Should Cities Limit Their Nightlife?
Parts of cities in the UK operate under ‘Controlled Drinking’ hours, with zones where you can’t walk about with bottles. A recent trip to Cardiff revealed two cities; one with rolling parkland, a beautiful castle, winding lanes and hip cafes, the other a booze-sodden avenue of bad cocktail bars and clubs pumping out competing sounds that becomes a no-go zone at night.
The same pattern unfolds from Brighton to Leamington. In the most unlikely spot for this phenomenon to occur, I was kept awake all night in leafy, elegant Harrogate while parties went through to dawn. The plan councils use now is to try and contain these areas. Of course, they shouldn’t have issued so many booze licenses, thus creating the problem in the first place.
Now Hackney Council has unanimously voted to ban all new venues from opening past 11pm on weekdays and midnight on weekends. In the Guardian, feature writer Sam Wolfson complains that the nightclub limits will harm creativity, as if being off your face on drugs in a thumpy basement at 4:00am will enhance your ability to think laterally. He also argues, somewhat thinly, that clubs are important because they’re the engine of the following week’s gossip.
Clearly there’s a gap between Sam’s world and mine, where the subject of clubbing hasn’t come up since it all got rather naff and old school. However, I’m with him on this one. The idea that Hackney simply shuts its doors to the world at 11:00pm is bizarre. As someone who was out and about in Hackney clubs last weekend, I can say that leaving was not a pleasant experience.

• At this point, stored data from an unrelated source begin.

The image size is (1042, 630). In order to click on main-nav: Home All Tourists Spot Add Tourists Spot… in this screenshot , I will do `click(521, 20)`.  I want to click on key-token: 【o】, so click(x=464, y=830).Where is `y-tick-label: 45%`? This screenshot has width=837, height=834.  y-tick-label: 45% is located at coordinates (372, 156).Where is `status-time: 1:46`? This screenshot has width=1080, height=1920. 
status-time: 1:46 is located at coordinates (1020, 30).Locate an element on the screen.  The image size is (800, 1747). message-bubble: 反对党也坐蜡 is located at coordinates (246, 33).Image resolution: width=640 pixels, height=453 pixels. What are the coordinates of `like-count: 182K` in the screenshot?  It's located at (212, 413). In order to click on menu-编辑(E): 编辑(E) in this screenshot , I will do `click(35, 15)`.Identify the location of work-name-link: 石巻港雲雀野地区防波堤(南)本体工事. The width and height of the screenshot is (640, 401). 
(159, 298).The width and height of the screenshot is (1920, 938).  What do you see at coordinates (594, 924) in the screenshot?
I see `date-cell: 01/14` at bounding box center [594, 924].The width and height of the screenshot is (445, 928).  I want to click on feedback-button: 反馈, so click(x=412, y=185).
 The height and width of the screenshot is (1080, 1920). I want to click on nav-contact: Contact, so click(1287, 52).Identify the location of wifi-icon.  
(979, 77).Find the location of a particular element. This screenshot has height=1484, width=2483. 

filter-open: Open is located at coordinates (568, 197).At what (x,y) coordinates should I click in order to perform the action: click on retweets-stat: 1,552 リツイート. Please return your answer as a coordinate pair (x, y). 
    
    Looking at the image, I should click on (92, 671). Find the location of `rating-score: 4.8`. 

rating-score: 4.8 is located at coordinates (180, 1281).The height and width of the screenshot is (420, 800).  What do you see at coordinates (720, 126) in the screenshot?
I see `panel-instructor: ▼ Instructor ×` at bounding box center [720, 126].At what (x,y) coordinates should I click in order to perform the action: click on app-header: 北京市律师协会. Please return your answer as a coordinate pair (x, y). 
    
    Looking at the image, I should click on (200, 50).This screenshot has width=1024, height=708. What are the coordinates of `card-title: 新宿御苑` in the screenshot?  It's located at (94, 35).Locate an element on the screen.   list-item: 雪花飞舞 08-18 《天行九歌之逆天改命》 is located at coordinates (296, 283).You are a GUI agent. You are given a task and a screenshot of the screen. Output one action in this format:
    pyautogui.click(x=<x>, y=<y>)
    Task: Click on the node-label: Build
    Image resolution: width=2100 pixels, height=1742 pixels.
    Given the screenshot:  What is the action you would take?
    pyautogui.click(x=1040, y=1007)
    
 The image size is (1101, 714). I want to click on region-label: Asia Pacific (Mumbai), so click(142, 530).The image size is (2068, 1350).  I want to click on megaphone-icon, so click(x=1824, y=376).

But this is due in some respects to our island history, viz;
In the mid-18th century, gin became popular as it was cheaper to buy than beer. This became known as the ‘gin epidemic’. By 1740, six times more gin than beer was being produced, and of the 15,000 drinking establishments in London half were gin-shops. The Gin Act of 1736 imposed a prohibitively high duty on gin, but caused riots. The duty was abolished in 1742.
During the 19th century, licensing laws restricted opening hours of premises. After the outbreak of World War I the Defence of the Realm Act was passed as it was believed that alcohol consumption would interfere with the war effort. In the late 1980s the licensing laws became less restricted and nightclubs were allowed to stay open late. However, most pubs chose not to apply for licences past midnight.
Most English drinkers have grown up with the idea of having to choke down your drink before last orders are called. The continental method of drinking simply did not exist, with the result that UK drinkers, unused to the concept of sobrasada* got blind drunk instead of enjoying themselves at a leisurely pace.
We have not adapted to the European way of leisure, partly because of our shared past, partly because no two venues have the same hours. As someone who spent way too many nights clubbing, and someone who has lived next door to a nightclub, I can see both sides. Hackney has either accidentally or deliberately turned itself into a party town. It’s raucous and out-of-hand. I took some American tourists there and they were terrified. But simply curfewing the town is the wrong solution.
Generally, formally rowdy areas are becoming quieter, because for several years now the club scene has been dying out. Large venues are valuable real estate – oh great, more offices stuffed full of lanyard-wearing drones – but the young are also turning away from drugs and alcohol.
Degree is everything, and if Hackney can get itself rebalanced from lawless cowboy town to a place where people can come and have fun without wrecking the joint and each other, so much the better. But the present solution helps no-one.